> **Dataset extract**:
↓↓↓
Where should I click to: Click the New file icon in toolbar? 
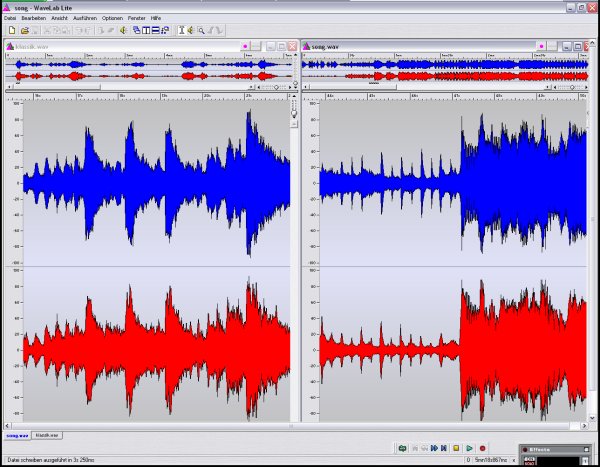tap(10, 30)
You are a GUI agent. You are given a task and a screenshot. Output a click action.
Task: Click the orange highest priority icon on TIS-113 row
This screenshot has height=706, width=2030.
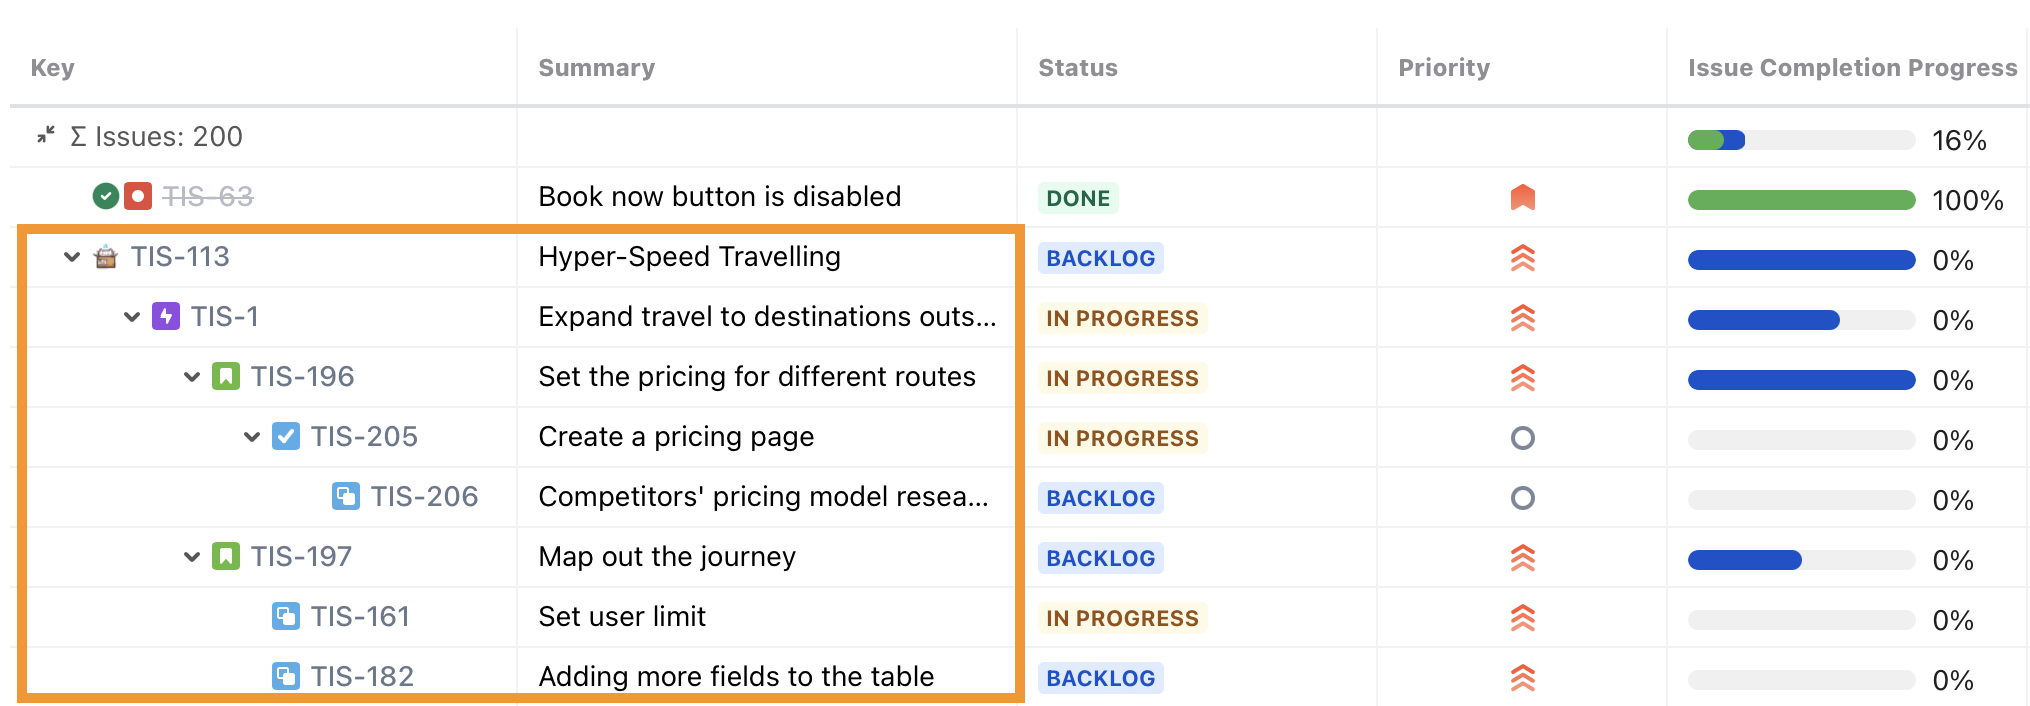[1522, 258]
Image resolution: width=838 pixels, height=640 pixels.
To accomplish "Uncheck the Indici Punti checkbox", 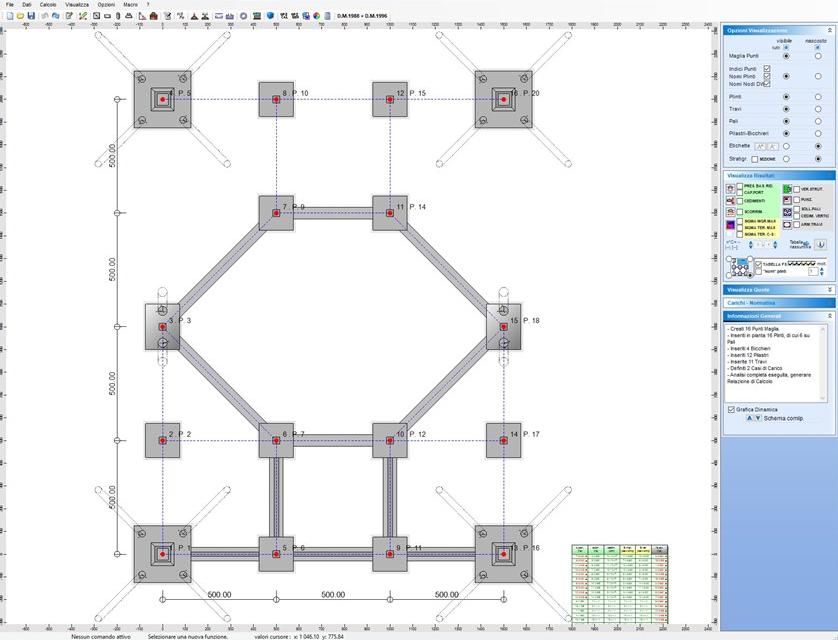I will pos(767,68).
↑↑↑
↓↓↓
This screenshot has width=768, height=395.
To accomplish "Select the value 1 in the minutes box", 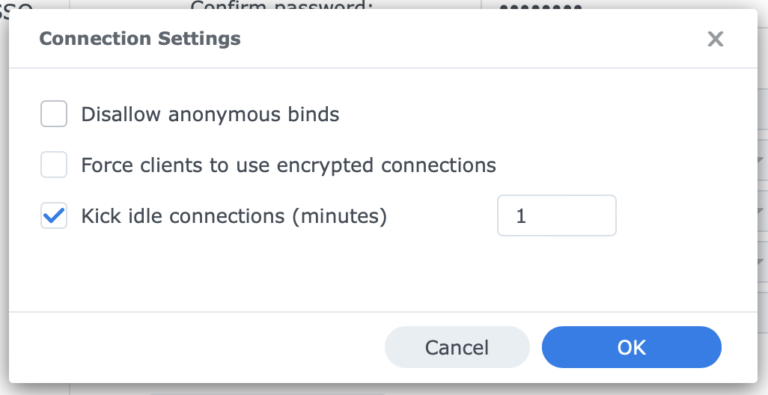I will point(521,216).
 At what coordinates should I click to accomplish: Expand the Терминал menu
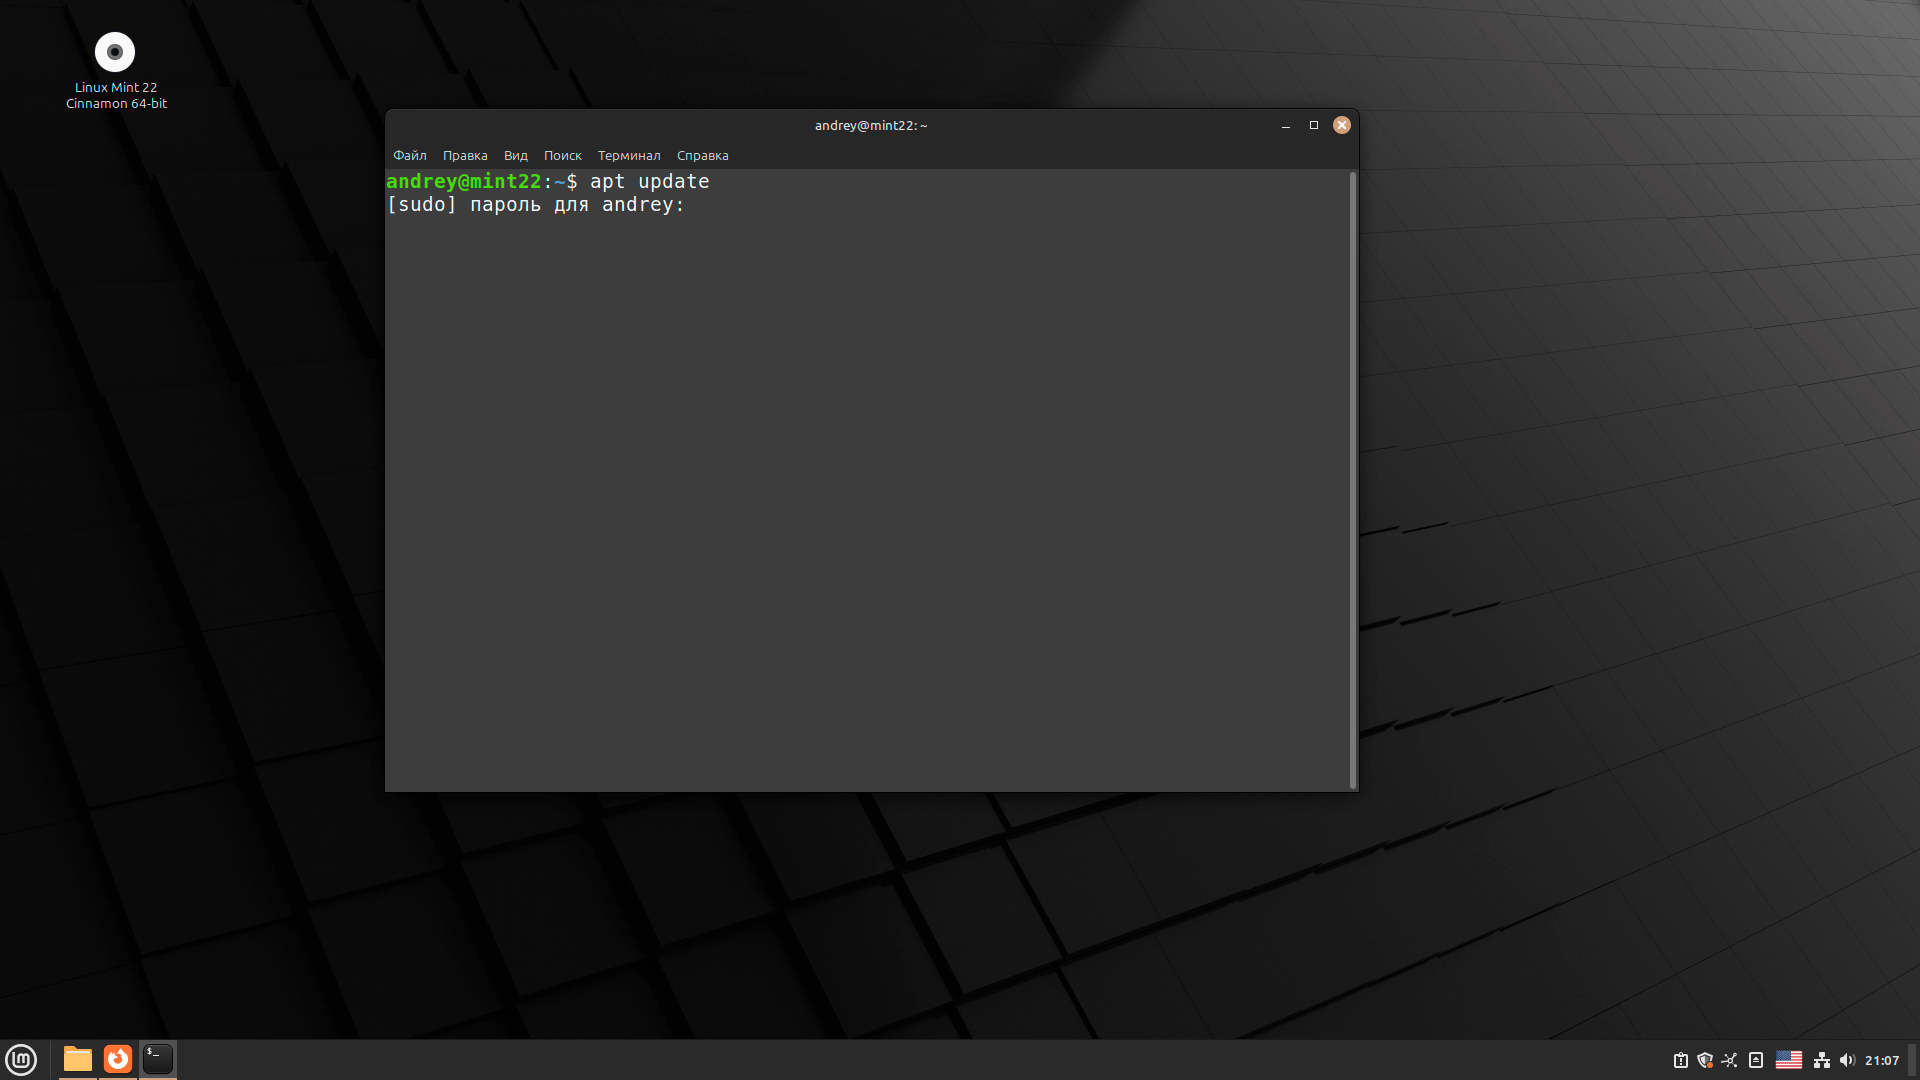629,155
↑↑↑
↓↓↓
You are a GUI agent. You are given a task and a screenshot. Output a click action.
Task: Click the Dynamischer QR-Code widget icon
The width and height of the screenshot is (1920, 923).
↑↑↑
> **Brief**:
Can you copy the entries word for word, starting at the line that contains "Where should I" and ending at the line that contains "[1522, 258]", with the pictures left out?

> **Result**:
Where should I click to: Click the New file icon in toolbar? 
tap(10, 30)
You are a GUI agent. You are given a task and a screenshot. Output a click action.
Task: Click the orange highest priority icon on TIS-113 row
This screenshot has height=706, width=2030.
[1522, 258]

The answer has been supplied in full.